_HOW TO COMPLETE THIS TASK_
Everything from the line containing "Impressum (509, 2403)" through the end of the entries should be output exactly; nothing before it is wanted.

_RECORDS FOR THE TASK_
>>>

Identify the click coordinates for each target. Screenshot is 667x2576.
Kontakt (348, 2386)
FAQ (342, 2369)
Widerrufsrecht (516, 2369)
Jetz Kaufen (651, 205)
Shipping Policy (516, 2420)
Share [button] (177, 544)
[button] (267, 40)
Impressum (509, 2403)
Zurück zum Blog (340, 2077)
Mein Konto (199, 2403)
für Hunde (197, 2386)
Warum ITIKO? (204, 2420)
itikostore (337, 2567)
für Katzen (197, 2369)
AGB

<<<

_ANSWER TO THE EXERCISE_
Impressum (509, 2403)
Zurück zum Blog (340, 2077)
Mein Konto (199, 2403)
für Hunde (197, 2386)
Warum ITIKO? (204, 2420)
itikostore (337, 2567)
für Katzen (197, 2369)
AGB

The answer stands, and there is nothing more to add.